If only everything about Permaculture was exciting as trenches and swales. Knowing the different surface water management tools such as a swale, trench or channel improves every permaculture plan. It prepares us for drought as much as flooding rains.
Channels know where they are going, and get on with it. Whereas, a trench needs to get full before it looks for an exit. But the humble swale hugs the land, and lets it all sink in.
Let’s start with the humble trench a trench is a long hole in the ground it can capture the water and it can hold it whereas a ditch can capture and hold water but it usually gets the water to run away. To move away, for example, from a road or paddocks. In permaculture design we want to use the water at least three times before filtering it and sending it away.
Hugelkultur uses berms made out of wood and leaf litter. These berms run slightly off the contour so that the water, frost and snow can keep moving down the hill.
Berms (mounds) when positioned well can trap or guide water. In this instance, the water originally ran straight down towards the house. So, ta berm worked to trap the water and made the garden more productive. In another example a berm became a swale instend of digging. On our property is very difficult to dig. It takes hours to dig a trench or swale. The soil is solid clay which is good for making pottery. So mounds are easier to construct.
In the 1970s Emile Hazeslip coined the term synergistic gardens. She created diverse microclimates and different levels of moisture for the different plants. These gardens were productive and almost doubled the surface area for growing.
A swale is a combination of a trench and a berm and it sits on the contour line. The water in swale doesn’t travel downhill. It just sits there and seeps into the berm below.
Often a swale is shaped as a wide shallow trench (like a pan) with a berm below. Conveniently, the soil dug out of the trench creates the berm. When the trench is shallow and wide it forms a gentle pathway.
Making the pathways inside a shallow trench is handy for compacting that soil and to keep the garden accessible. That’s because we tend to clear the pathways as we work. We actively reduce any trip hazards. also, we rarely go in the garden when it’s raining heavily. So, when the pathway fills with water but move off quickly. Meanwhile we relax indoors as the flow of water works to clear away debris.

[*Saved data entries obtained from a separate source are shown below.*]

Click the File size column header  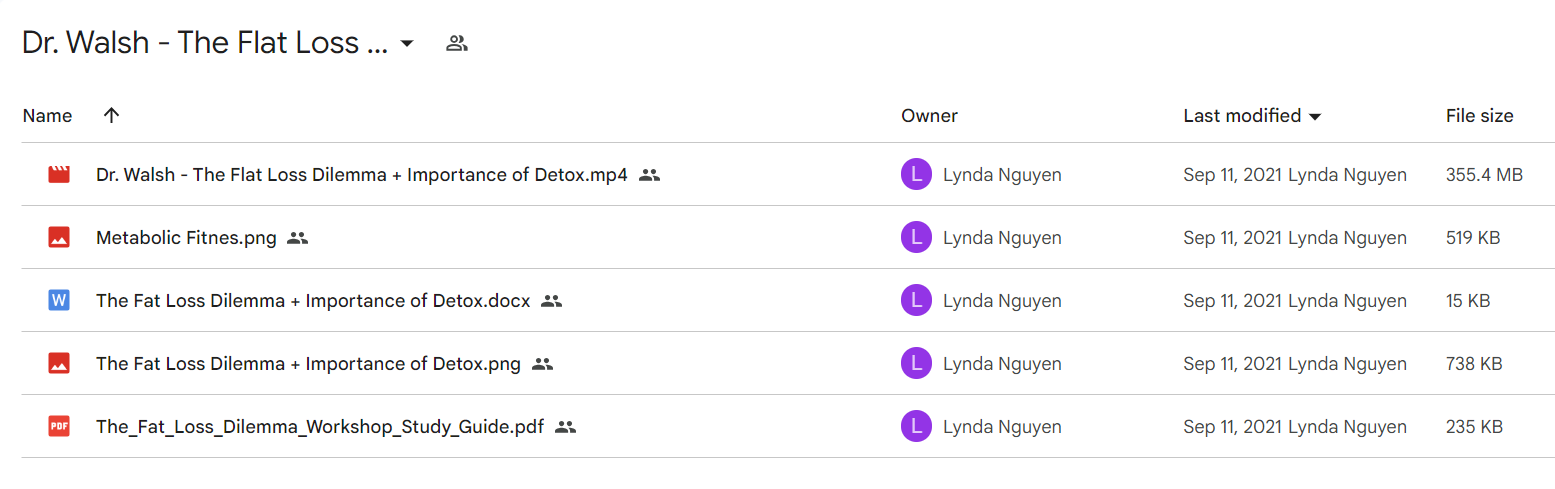(1479, 116)
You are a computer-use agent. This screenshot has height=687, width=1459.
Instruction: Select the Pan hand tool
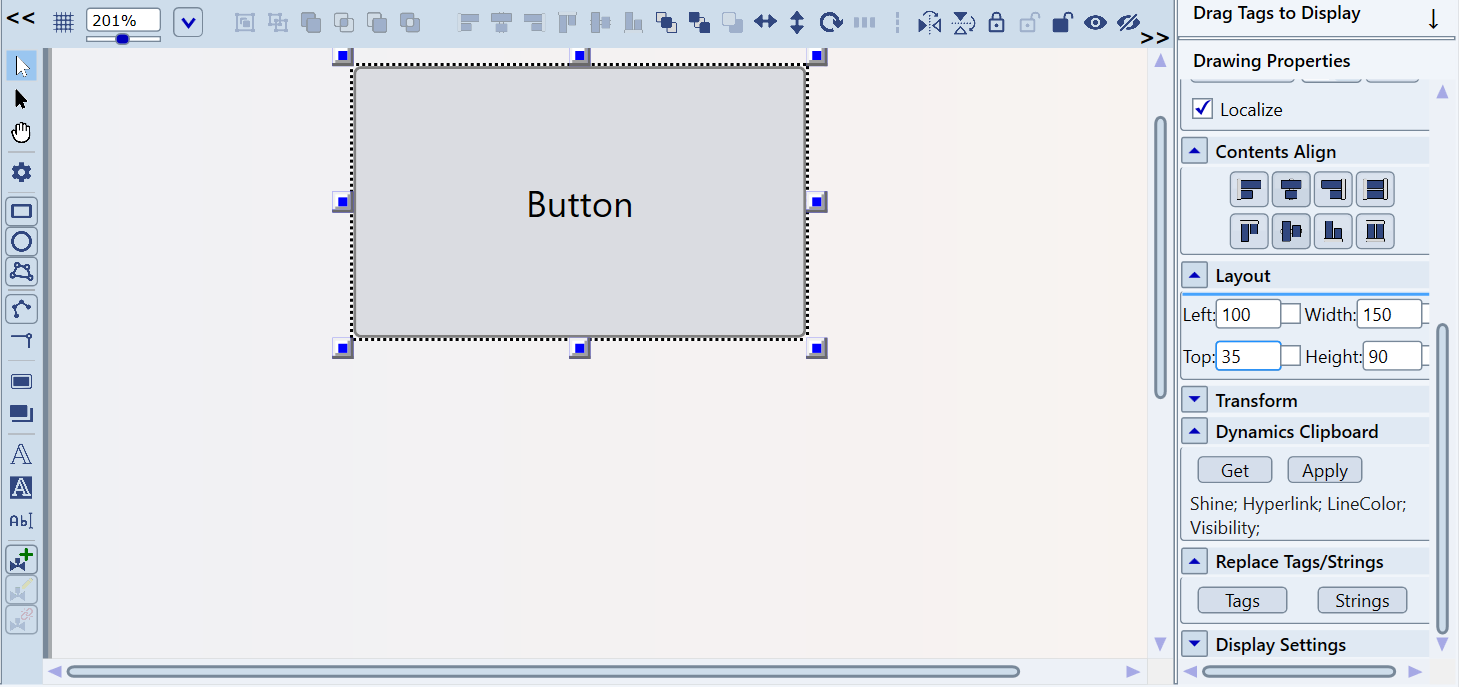[21, 133]
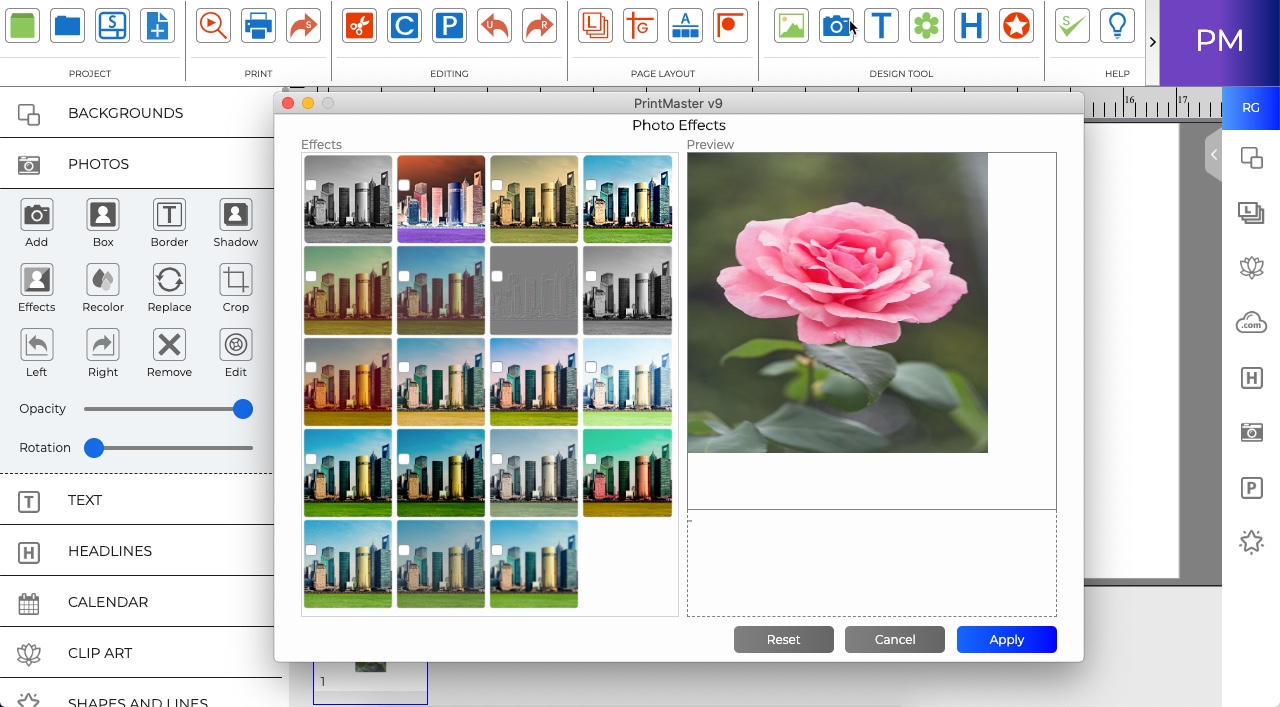
Task: Enable the inverted-colors effect checkbox
Action: pyautogui.click(x=403, y=184)
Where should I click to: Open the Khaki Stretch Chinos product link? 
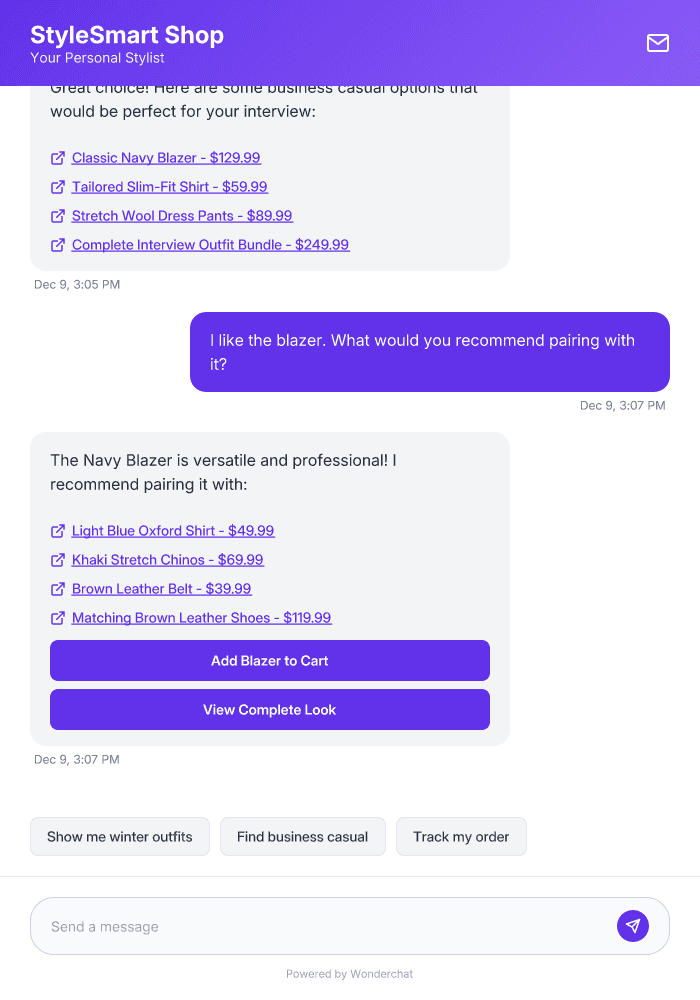[167, 559]
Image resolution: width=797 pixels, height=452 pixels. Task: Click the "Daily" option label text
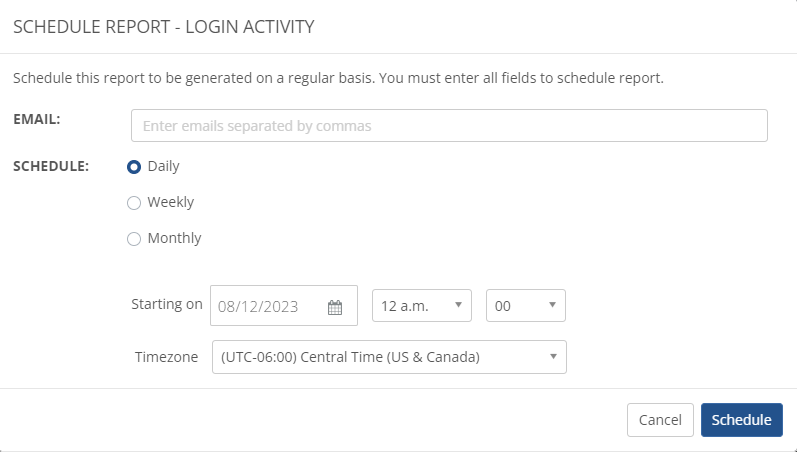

At this farm called Conscious Ground in Mullumbimby, the berm looks really tall. But in fact it’s on a steep slope. This food forest has a wide level trenches and berms on contours across the slope. [If you want help understanding contours, see our student tutorial on mapping and elevation].
The trench is wide enough for several people to walk along together and is accessible by machinery.
Ditches are common water management devices for flatlands with little runoff but they can also be the start of erosion channels. When there’s nothing holding the soil together, the ditch is destructive. Drip by drip, the life in the soil washes away. In this patch of sparsely covered lawn a gully has started. In fact, erosion commonly starts with just a little ditch between a road and a fence
What makes the best swale?
A swale needs three things: a trench, a downhill berm and plants. It needs plants uphill to stop the swale from silting up. And the swale needs plants downhill to prevent erosion by wind, water or animals.
Water distribution channels
Channels work well on large properties (housing developments or broadacre farms). Keyline designs channels to move water from wet areas to dry ridges. Unlike a swale, trench or berm, Keyline channels slowly distribute water. Keyline planning works closely with the contours, the rainfall and soil type.
Plant growth is dependent on access to water. Creating a plans to manage the water naturally builds abundance. And your food forest journey begins.